Render the lines below as a numbered list, from the line containing "Describe the element" down to the last line, skipping any blank lines. Leave the pictures out.

::: DATA FOR REVIEW

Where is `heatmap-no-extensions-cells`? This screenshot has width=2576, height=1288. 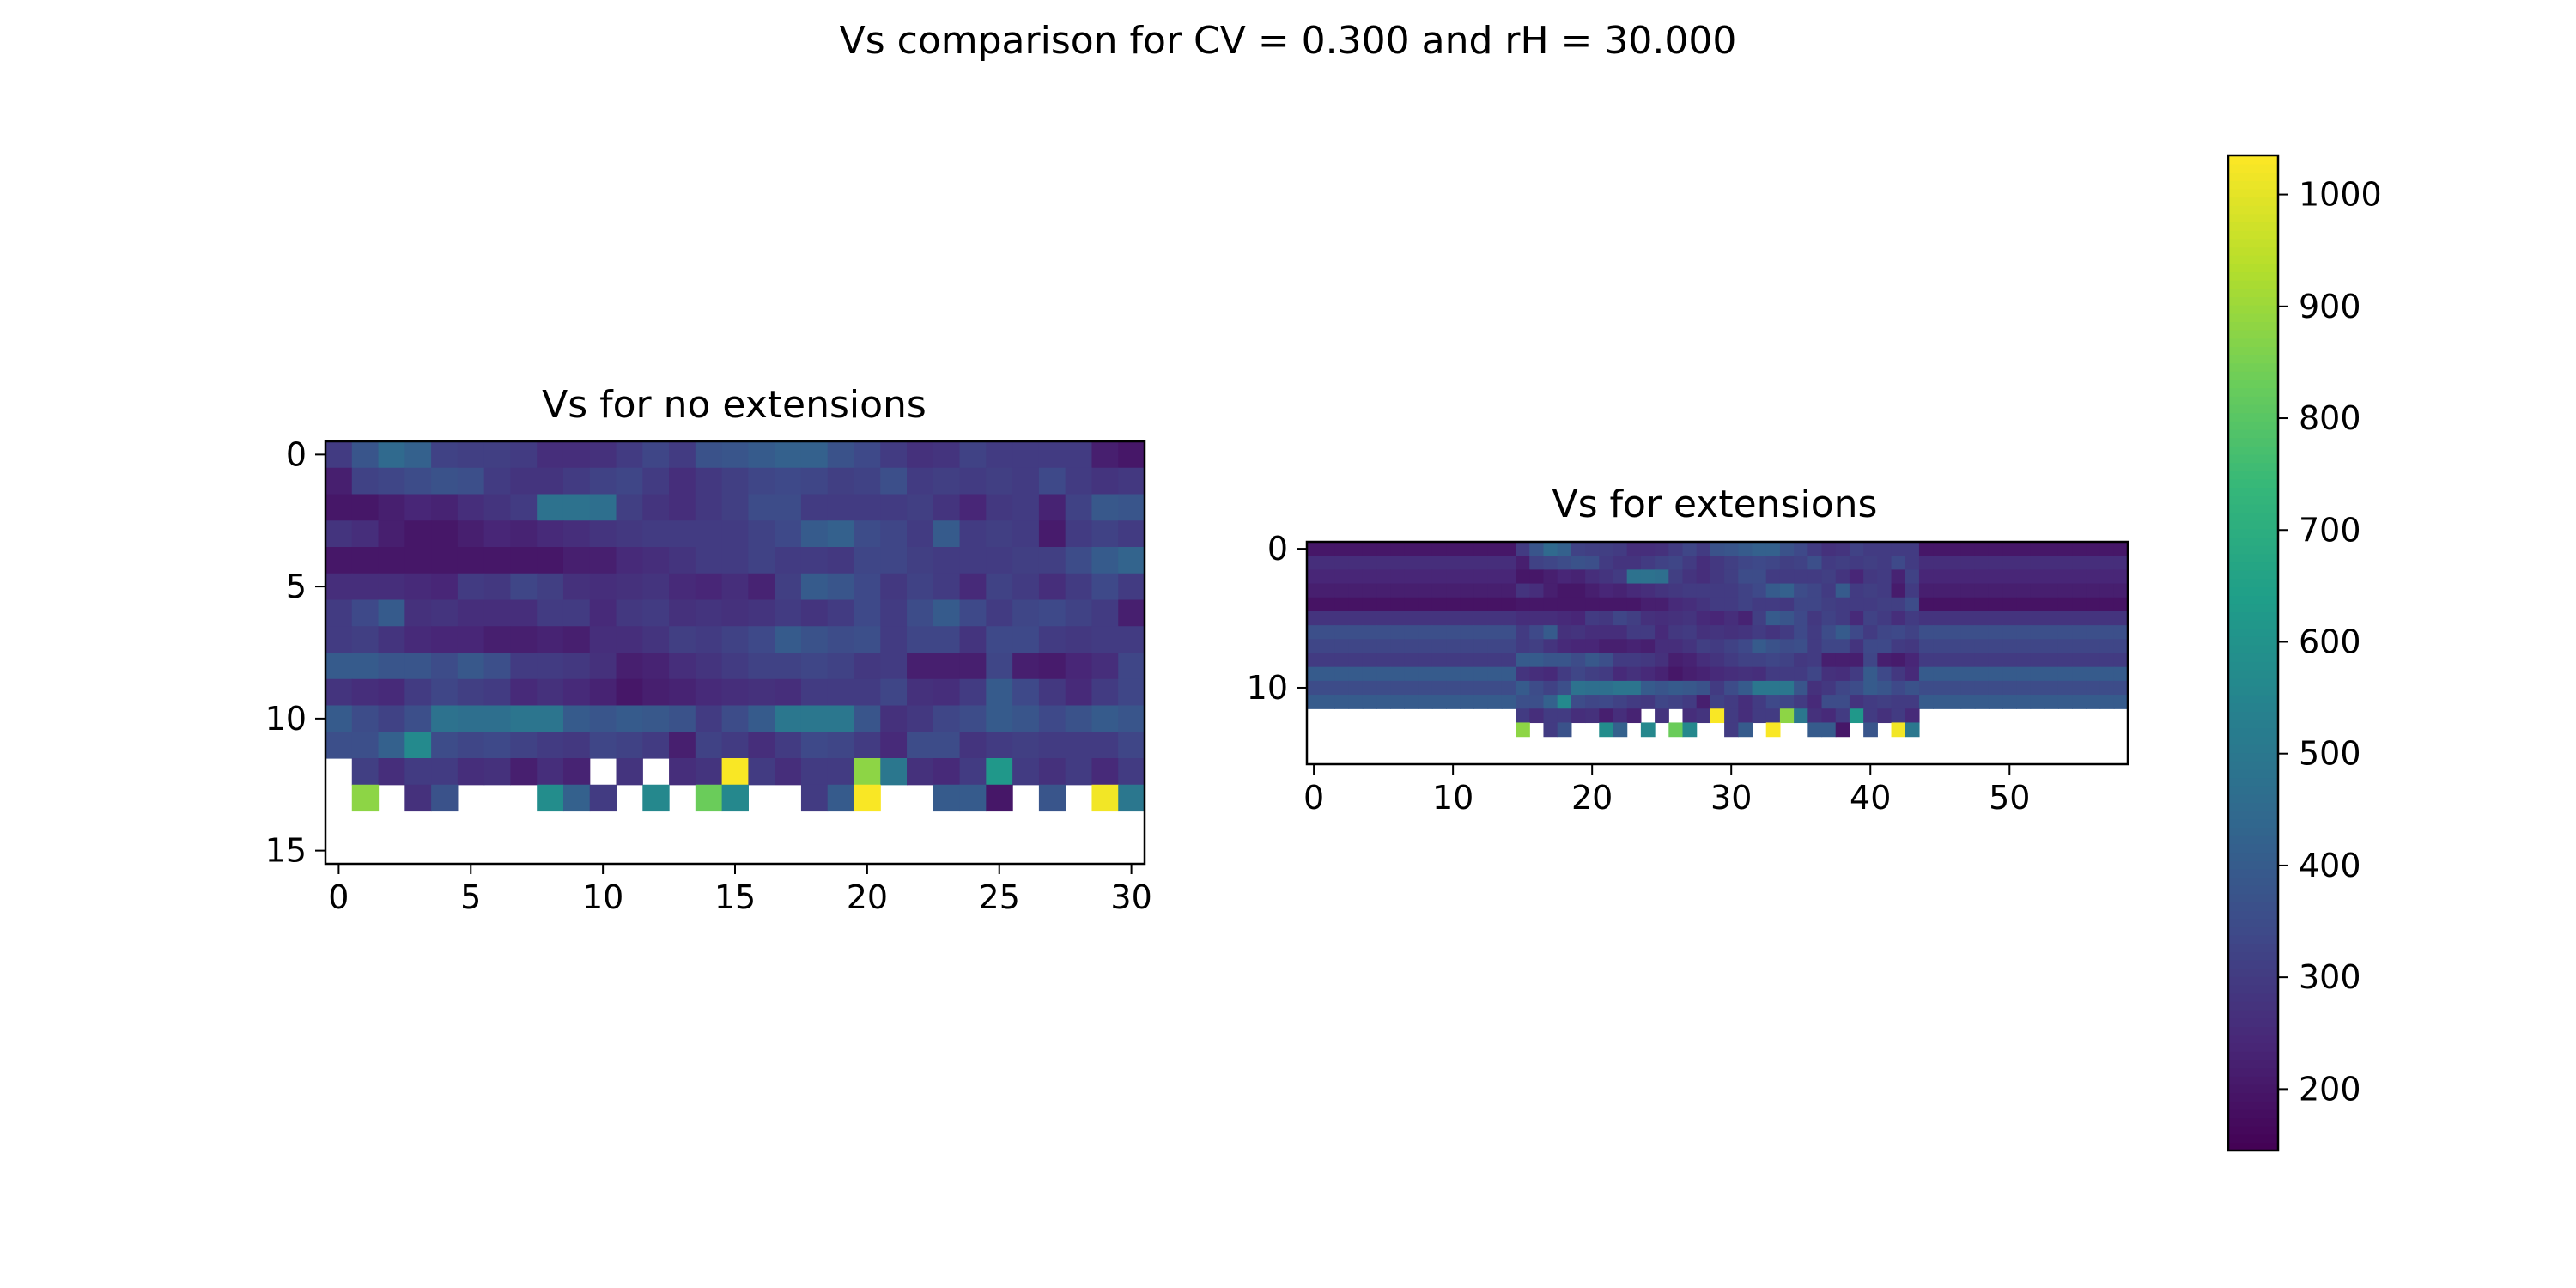 heatmap-no-extensions-cells is located at coordinates (735, 627).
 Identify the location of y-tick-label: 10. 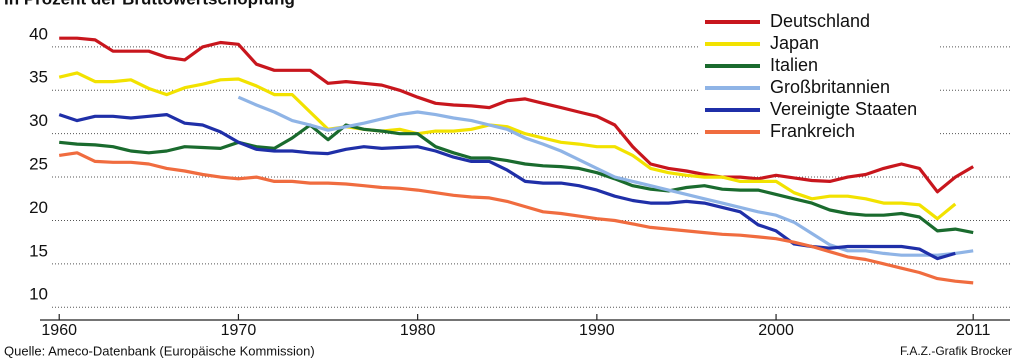
(38, 294).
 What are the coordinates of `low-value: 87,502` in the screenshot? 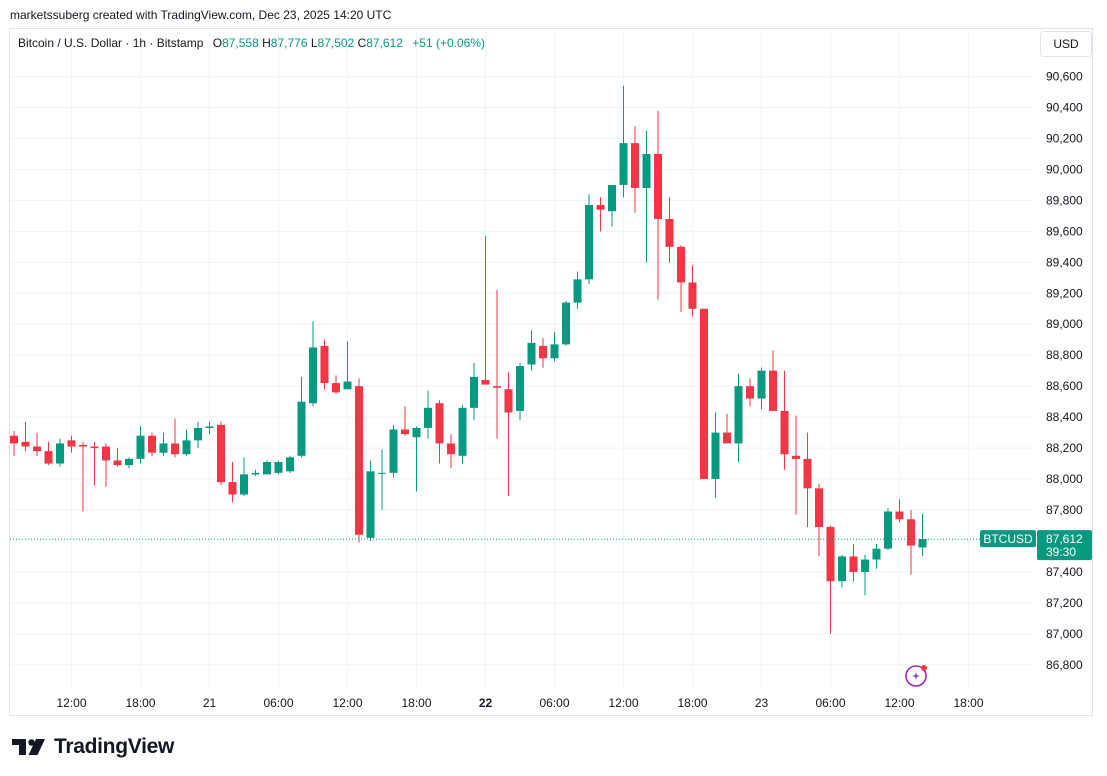 It's located at (336, 43).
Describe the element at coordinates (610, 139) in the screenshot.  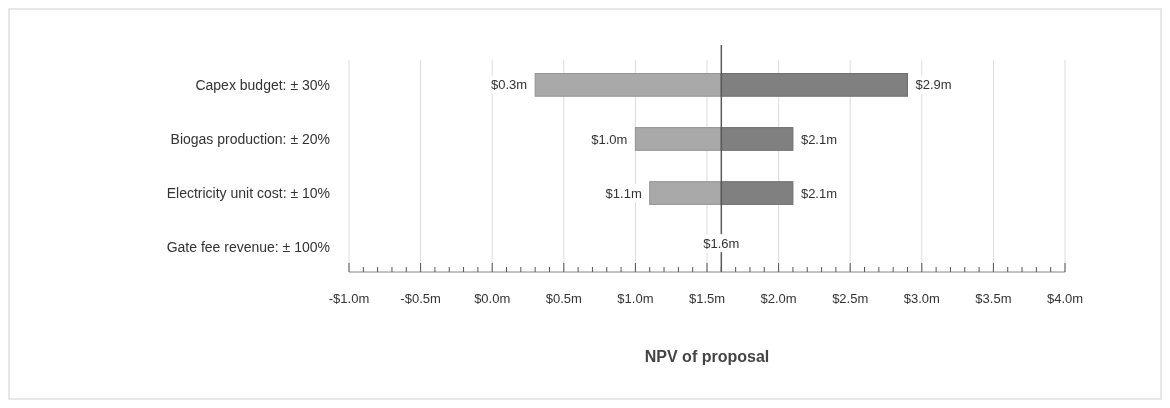
I see `annotation: $1.0m` at that location.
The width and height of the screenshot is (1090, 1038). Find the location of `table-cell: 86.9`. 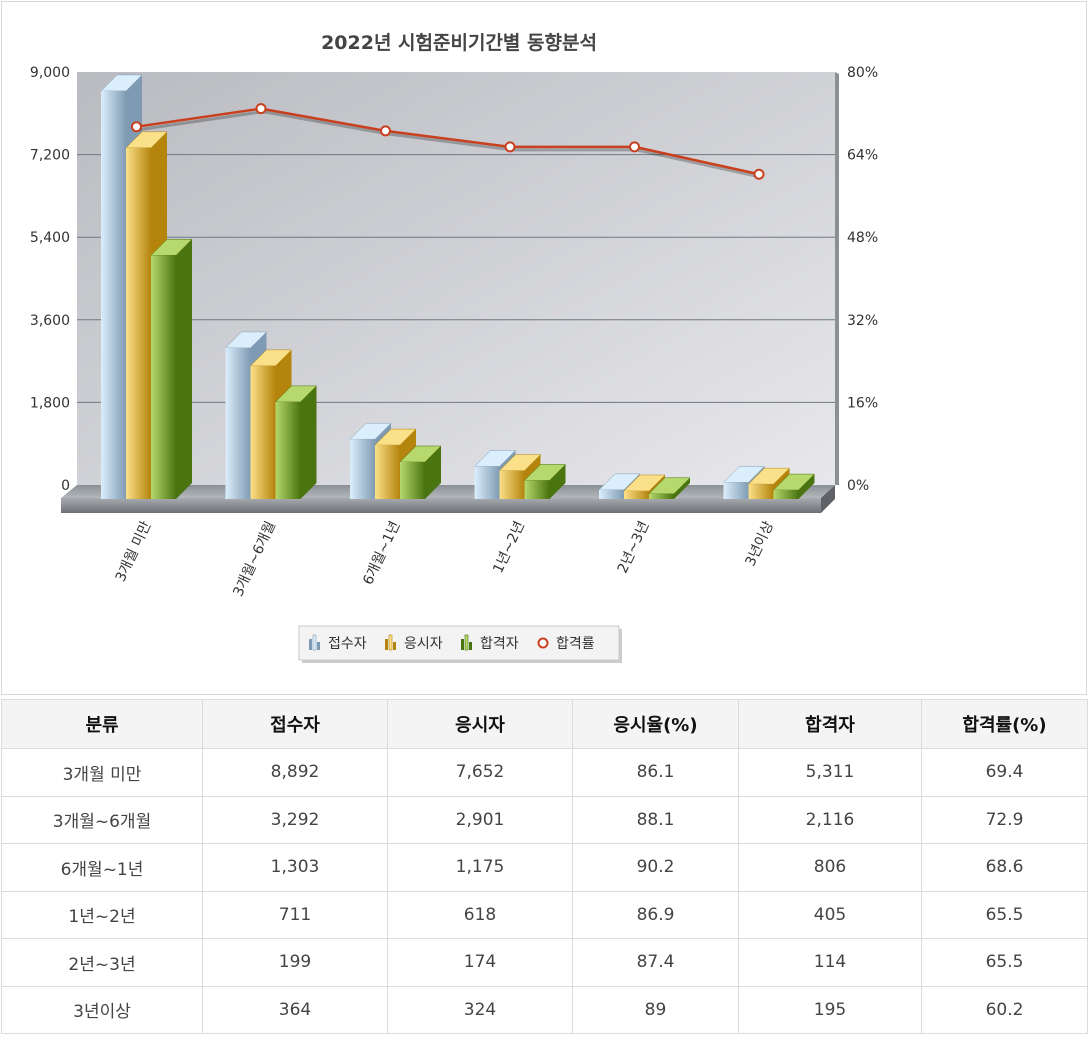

::::::

SOLUTION FOR THIS PROBLEM —
1. Describe the element at coordinates (610, 139) in the screenshot.  
2. I see `annotation: $1.0m` at that location.
3. The width and height of the screenshot is (1090, 1038). Find the location of `table-cell: 86.9`. 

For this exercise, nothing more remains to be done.